Diverging Publication Volumes: Rapid Conference Growth vs. Stable Journals
Since around 2010, statistics-relevant AI conferences have expanded rapidly, while the annual publication volume of the four statistics journals has remained relatively stable. This divergence is consistent with different publication strategies:
- Conferences often keep acceptance rates within a relatively stable range, so the number of accepted papers can grow as submissions grow.
- Journals often maintain a more fixed annual page budget, which limits publication volume and leads to lower acceptance rates.
One implication is that some frontier work may appear in conferences earlier (or more frequently) than in journals.
Highly-Cited Papers Analysis: From Foundational Methods to AI-Era Challenges
We analyzed highly cited papers across two periods: before and after 2015. Review papers are excluded.
- Period 1 (1979–2014): Method-building milestones.
We analyzed papers with more than 10,000 citations by Google Scholar.

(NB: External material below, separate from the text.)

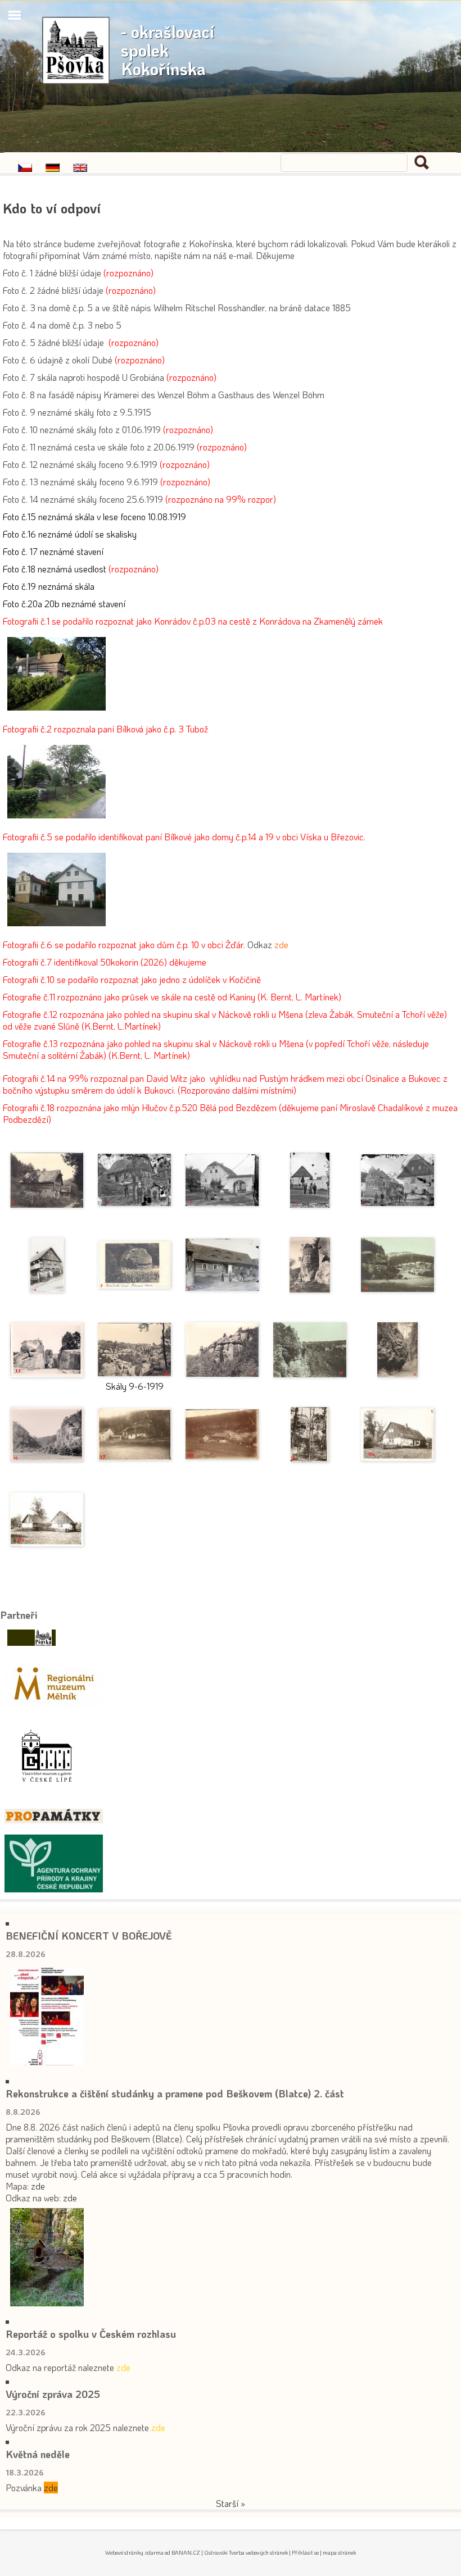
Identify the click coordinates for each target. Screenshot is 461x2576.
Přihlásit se (305, 2552)
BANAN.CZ (185, 2552)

These highly-cited papers established core tools used across fields (multiple testing/FDR, sparsity and high-dimensional methods, resampling, causal inference, computation). - Period 2 (2015–2024): Responding to AI-era demands.

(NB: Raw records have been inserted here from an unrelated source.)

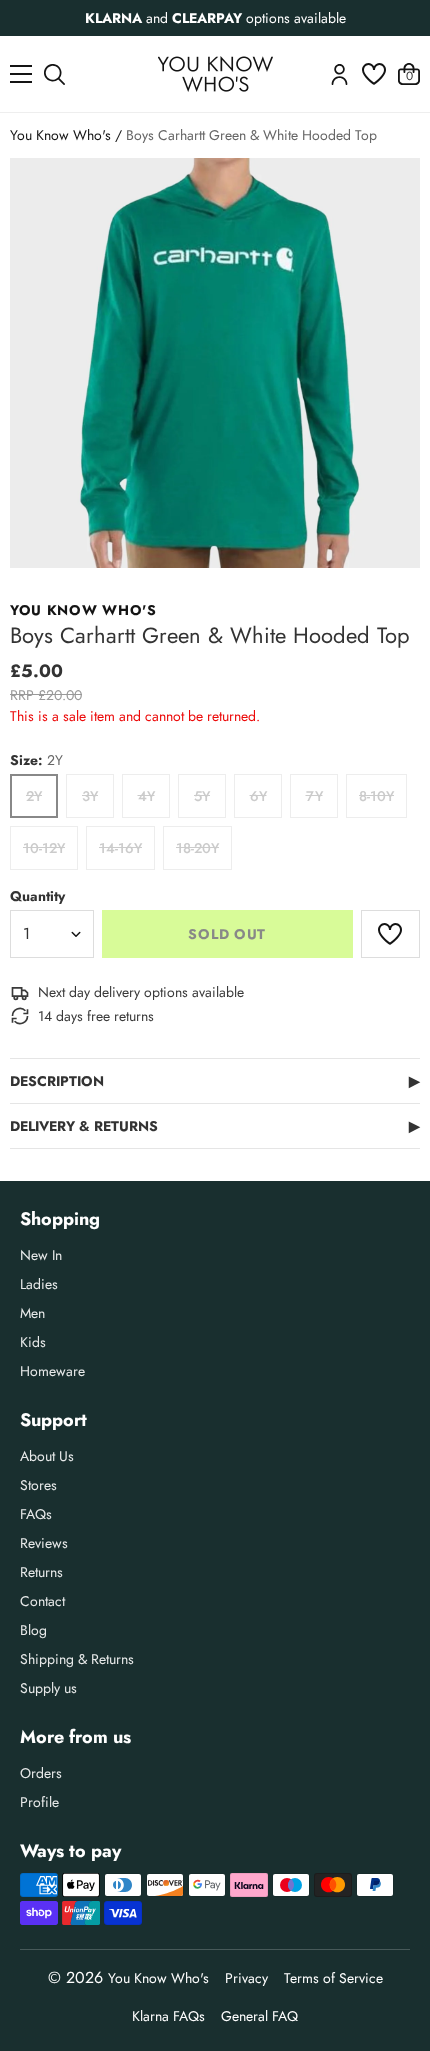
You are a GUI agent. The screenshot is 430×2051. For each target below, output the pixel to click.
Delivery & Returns (215, 1126)
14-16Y (120, 848)
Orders (41, 1773)
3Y (90, 796)
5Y (202, 796)
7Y (314, 796)
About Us (47, 1456)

To compare newer papers more fairly, the paper highlights high impact using citations per year. The top items reflect modern themes such as causal ML and heterogeneous effects, interpretability, deep learning theory, and privacy.
Eight Core Topics in Statistical Research
Using the developed topic modeling method (with K = 8 topics), we found a compact, interpretable map of the literature:
- Topic 1: Algorithm and optimization
- Topic 2: Bayesian statistics
- Topic 3: Deep learning
- Topic 4: Biostatistics
- Topic 5: Nonparametric statistics
- Topic 6: Regression
- Topic 7: Unsupervised learning
- Topic 8: Other classic areas
From the extracted topics, we can see that statistics is increasingly engaging with AI-related issues. For example, deep learning (Topic 3) has emerged as a key area within modern data science. With further analysis, we found classical statistical methods also remain relevant: regression analysis (Topic 6) is widely used in predictive modeling, and Bayesian statistics (Topic 2) underpins probabilistic inference in machine learning, including deep learning and reinforcement learning. Overall, classical statistical theories continue to evolve alongside modern data science, driving innovation across fields.
Evolving Statistical Focus: Growth of Deep Learning and Algorithms
We analyzed the dynamic evolution of topics and found some key topic trends.
- Deep learning grows rapidly after the mid-2010s.
- Algorithm/optimization stays important throughout and rises in the modern era.
- Topic vocabulary shifts over time (e.g., from EM-style language toward stochastic optimization and modern ML terms).